Former Georgetown coach John Thompson passed away on Sunday at his home in Arlington, Virginia, multiple news outlets reported. He was 78.
Thompson played at Providence College and appeared in two NBA seasons. He took over as coach of the Hoyas in the 1972 season, and transformed the program into a national power, winning the 1984 NCAA Championship. He would coach Georgetown until 1999, finishing with a record of 596–239 (.714).
Thompson was the first black head coach to win a major collegiate championship, and coached a variety of future NBA stars, including Patrick Ewing, Alonzo Mourning, Dikembe Mutombo and Allen Iverson. He was part of the development of the Big East into one of college basketball’s elite conferences, developing numerous rivalries along the way, including with Syracuse.
He is famed for stating that “Manley Field house is officially closed” after snapping Syracuse’s 57-game winning streak in the final game played at that arena. Following the news of his passing, numerous tributes poured in, including from Syracuse head coach Jim Boeheim.
“We lost a great basketball coach and a great person with the passing of my friend John Thompson. He was a leader in the game and in life. John empowered all coaches but especially Black coaches and Black players,” Boeheim said. “Syracuse and Georgetown was the toughest rivalry for about 10-15 years during the early BIG EAST days. There was nothing quite like it. Many of my fondest coaching memories are from Georgetown games, coaching against John – in the Dome, at Georgetown and at MSG.”
“Juli and I want to express our condolences to John’s family and the Georgetown basketball community. John was one of a kind.”
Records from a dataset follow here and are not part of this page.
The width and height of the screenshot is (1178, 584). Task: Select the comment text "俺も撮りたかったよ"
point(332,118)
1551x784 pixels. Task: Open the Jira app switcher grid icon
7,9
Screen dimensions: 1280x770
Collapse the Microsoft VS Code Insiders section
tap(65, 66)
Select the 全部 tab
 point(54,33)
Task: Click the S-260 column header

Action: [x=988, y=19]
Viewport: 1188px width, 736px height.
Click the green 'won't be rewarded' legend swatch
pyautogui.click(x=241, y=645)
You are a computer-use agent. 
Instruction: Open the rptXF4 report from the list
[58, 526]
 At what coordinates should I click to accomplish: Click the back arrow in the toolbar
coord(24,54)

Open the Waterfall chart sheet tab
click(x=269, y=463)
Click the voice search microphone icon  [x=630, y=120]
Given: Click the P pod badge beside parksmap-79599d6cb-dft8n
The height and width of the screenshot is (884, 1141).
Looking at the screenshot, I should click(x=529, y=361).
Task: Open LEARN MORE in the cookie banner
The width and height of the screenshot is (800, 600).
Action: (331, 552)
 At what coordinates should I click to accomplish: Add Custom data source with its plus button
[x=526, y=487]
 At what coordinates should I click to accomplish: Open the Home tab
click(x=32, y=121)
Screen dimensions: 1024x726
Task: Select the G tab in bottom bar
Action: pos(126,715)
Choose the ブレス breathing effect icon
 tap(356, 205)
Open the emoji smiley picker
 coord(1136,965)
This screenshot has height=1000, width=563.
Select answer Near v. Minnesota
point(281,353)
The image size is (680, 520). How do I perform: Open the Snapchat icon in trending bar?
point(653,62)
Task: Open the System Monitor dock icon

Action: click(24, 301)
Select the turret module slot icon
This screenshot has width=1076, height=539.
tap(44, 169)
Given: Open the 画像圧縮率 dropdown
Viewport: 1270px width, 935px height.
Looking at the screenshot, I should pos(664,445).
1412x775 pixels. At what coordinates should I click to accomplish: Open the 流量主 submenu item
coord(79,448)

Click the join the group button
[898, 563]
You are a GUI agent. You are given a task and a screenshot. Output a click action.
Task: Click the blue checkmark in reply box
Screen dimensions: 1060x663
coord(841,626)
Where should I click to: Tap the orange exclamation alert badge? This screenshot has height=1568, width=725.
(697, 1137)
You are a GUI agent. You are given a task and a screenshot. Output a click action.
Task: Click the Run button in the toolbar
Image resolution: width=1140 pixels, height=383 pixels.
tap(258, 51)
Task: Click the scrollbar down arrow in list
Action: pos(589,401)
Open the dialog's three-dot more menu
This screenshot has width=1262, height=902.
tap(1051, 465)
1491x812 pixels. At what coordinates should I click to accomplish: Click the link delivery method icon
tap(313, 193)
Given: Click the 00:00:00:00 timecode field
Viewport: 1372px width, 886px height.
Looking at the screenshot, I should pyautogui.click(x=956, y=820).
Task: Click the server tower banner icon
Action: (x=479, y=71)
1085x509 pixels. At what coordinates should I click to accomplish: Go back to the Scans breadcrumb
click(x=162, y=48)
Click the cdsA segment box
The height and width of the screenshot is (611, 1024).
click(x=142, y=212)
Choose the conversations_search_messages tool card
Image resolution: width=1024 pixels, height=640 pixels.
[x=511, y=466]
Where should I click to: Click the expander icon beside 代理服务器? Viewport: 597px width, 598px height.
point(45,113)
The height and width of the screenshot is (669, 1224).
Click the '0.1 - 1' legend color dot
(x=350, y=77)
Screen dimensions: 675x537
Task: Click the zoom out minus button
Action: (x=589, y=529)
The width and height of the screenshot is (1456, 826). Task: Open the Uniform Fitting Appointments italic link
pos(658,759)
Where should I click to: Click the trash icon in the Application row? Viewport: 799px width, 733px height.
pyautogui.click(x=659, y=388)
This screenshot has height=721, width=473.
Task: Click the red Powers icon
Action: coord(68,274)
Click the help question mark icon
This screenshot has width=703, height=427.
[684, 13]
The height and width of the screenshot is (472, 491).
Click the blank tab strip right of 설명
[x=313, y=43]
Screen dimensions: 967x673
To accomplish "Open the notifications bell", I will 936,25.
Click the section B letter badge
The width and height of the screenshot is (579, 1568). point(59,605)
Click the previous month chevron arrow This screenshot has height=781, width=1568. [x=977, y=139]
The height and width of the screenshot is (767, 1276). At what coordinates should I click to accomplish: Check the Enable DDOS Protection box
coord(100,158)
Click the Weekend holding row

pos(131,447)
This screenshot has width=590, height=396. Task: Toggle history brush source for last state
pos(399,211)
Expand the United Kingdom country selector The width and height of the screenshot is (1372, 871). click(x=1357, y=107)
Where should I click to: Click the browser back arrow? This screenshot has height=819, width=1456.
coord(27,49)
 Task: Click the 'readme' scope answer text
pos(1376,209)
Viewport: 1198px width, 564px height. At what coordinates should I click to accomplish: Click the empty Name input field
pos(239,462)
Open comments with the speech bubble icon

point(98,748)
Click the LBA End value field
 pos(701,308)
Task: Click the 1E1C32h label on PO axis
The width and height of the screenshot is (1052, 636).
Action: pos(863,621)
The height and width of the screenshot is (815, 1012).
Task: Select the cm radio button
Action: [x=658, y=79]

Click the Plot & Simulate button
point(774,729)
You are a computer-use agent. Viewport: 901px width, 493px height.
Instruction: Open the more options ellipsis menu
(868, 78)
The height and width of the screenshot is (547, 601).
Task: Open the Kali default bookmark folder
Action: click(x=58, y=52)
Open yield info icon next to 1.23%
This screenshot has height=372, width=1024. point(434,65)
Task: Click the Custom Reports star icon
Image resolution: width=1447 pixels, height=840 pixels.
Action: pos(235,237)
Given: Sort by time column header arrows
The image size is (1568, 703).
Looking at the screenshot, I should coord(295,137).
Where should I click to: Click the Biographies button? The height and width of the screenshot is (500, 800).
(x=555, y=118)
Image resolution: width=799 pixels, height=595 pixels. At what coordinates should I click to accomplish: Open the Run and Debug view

A near literal giant at 6’10”, John Thompson cast an even longer shadow over the game of basketball. The head coach at Georgetown for 27 seasons, Thompson’s first season was his only losing one as he guided the Hoyas to 596 wins, 20 NCAA Tournament appearances, three Final Fours, and the 1984 national championship.
Noteworthy to the Syracuse fan base as an adversary, Thompson was also an advocate for his players, fighting for fair treatment for them. As Jim Boeheim noted in his remarks after Thompson’s passing, the two fierce competitors evolved into friendly contemporaries as the years passed. That is something that was a shock to fans at the time when the duo shared a laugh over a playful shove in a discussion with an official at the Carrier Dome during the mid-1990’s.
No matter how much Syracuse fans disliked Thompson during his coaching days, it is undeniable the mark he left on the Orange basketball program. No, not the rivalry sparked by a postgame comment, but the way Thompson drove Boeheim to win, subsequently driving SU’s program to even greater heights.